Insecticides release of SP, EM, and SP + EM

Using HPLC, the release rates of SP, EM, and SP + EM could be detected separately, while the spectrophotometer could only provide the combined release of SP + EM. The accumulated release rate of an insecticide or insecticide combination was defined by dividing the insecticide (or insecticide combination) released in the release medium during a given period by its original concentration at zero time. Based on the data collected at different sampling time (d), a release curve and a Peppas equation23, i.e., (Mt/Mz = ktn), for each insecticide or combination of insecticides were established. T 50 was calculated according to the Peppas equation. At least three replicates were performed for each assay.

Photolysis of SP-EM-microspheres

At 0.04 g, dry SP-EM-microspheres or a mixture of blank PLA microspheres (without the insecticides) with naked SP and EM were placed in a small glass beaker, sealed and kept under natural light. The degradation rates of SP and EM in the samples were determined by HPLC after 0, 2, 4, 6, 10 and 15 d. The insecticide degradation rate was calculated as the ratio of the concentration of SP or EM at a given time vs. that at zero time. A kinetic equation was established from the degradation curve. More than three replicates were performed for each assay.
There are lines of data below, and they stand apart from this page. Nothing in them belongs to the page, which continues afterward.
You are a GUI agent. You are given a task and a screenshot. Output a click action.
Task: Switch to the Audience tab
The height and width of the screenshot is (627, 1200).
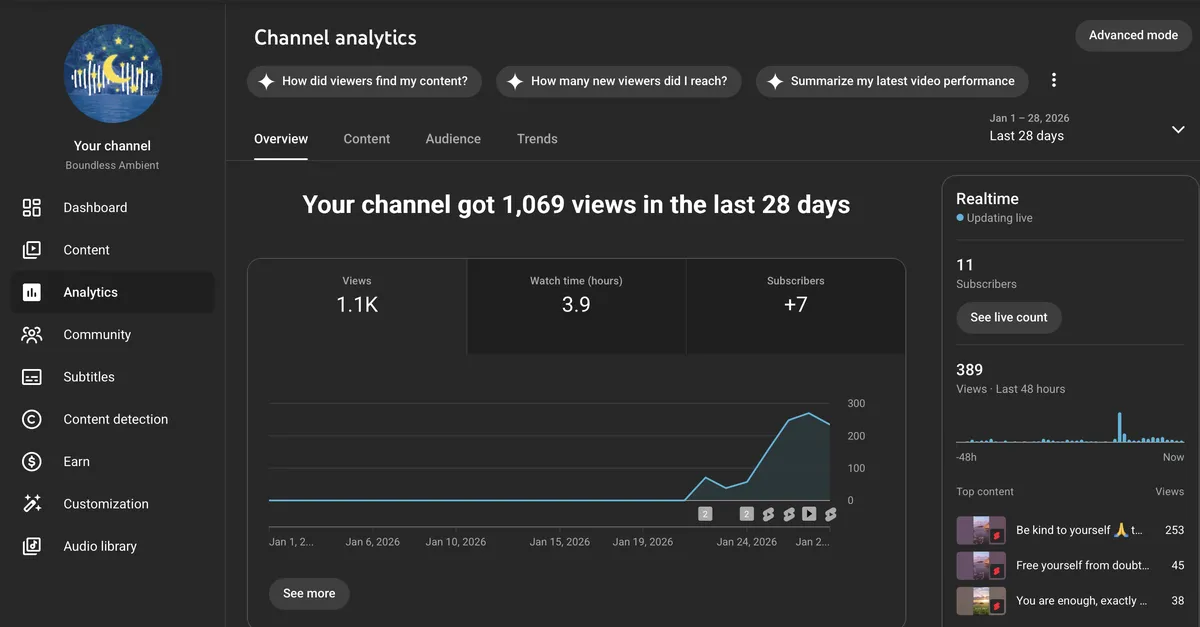[453, 139]

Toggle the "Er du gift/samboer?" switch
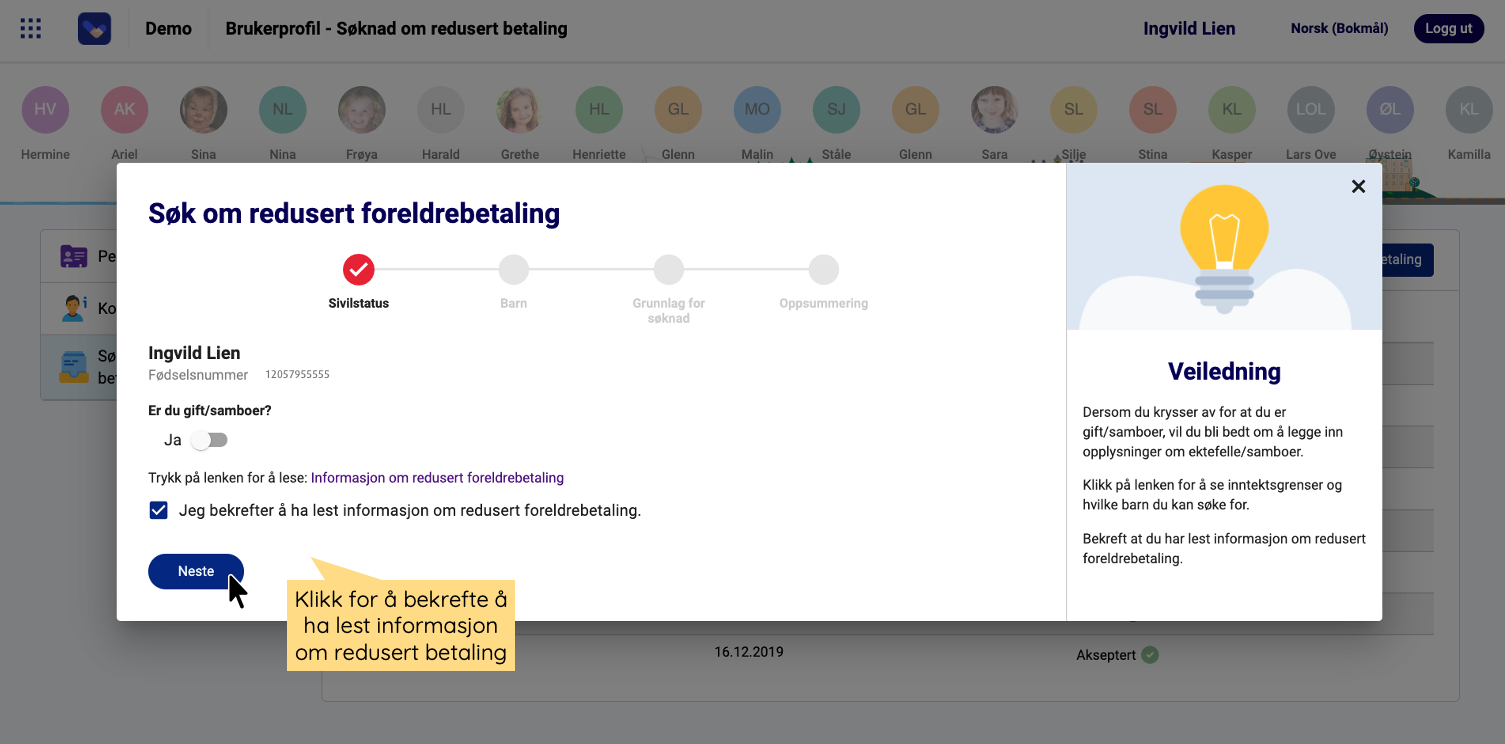208,440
Photolysis and hydrolysis on insecticides exposed to sunlight

LC50 bioassay

Using a leaf dipping method43, 44, the toxicity of SP-EM-microspheres suspension against 3rd -instar larvae of P. xylostella was determined at 25 °C with a photoperiod of 16:8 (light:dark) in the laboratory. According to previous tests, the concentrations at which the corrected death rate ranged from 10% to 90% were selected as the treatment concentrations. 5 concentrations of the mixture of 2.5% SP suspension concentrate and 1.5% EM emulsifiable concentrate (maintaining an SP:EM = 4:1) were used to calculated LC50 values (0.025, 0.050, 0.300, 0.630, 1.260 mg/L). And 6 concentrations of SP-EM-microspheres suspension were used to determine LC50 values (0.075, 0.150, 0.300, 0.630, 1.260, 2.520 mg/L). Discs of cabbage (Brassica oleracea L.) leaves, 5 cm in diameter, were dipped in these pre-prepared suspensions for 15 s and then taken out and air dried naturally. Subsequently, the leaves were placed into petri dishes laid with wet filter paper. Afterward, new 3rd -instar larvae of P. xylostella were put into the petri dishes (10 larvae per replication). Three biological replicates and control were used for each microsphere concentration. Mortalities of the P. xylostella larvae after 48 h were recorded. If the larvae had no autonomous response when they were touched with a writing brush, they were proved to be dead. Zero mortality was observed in distilled water as a control. No specific permissions were required for our collection of diamondback moths because the scientists were welcome to collect the insect samples from the farmers’ crucifer fields to control the pest insects. The field studies did not involve endangered or protected species.

Toxicity of SP-EM-microspheres suspension after sun degradation

Two preparations of MS and MX was made by adding distilled water to arrive at a same final concentration of 1.2 mg/L (i.e., SP = 0.96 mg and EM = 0.24 mg with an M:M ratio of 4:1). Then, 100 ml each of the preparation were kept in a beaker covered with a plastic film under sunlight. Toxicity of the preparations was determined on 0, 2, 7, 9, 13, 17 and 21 d afterward, which were operated in the conditions of aforementioned LC50 bioassay method. 30 larvae of P. xylostella per replication, three biological replications and control were tested in each toxicity experiment. Meanwhile, the preparations for testing were diluted with distilled water to 100 ml.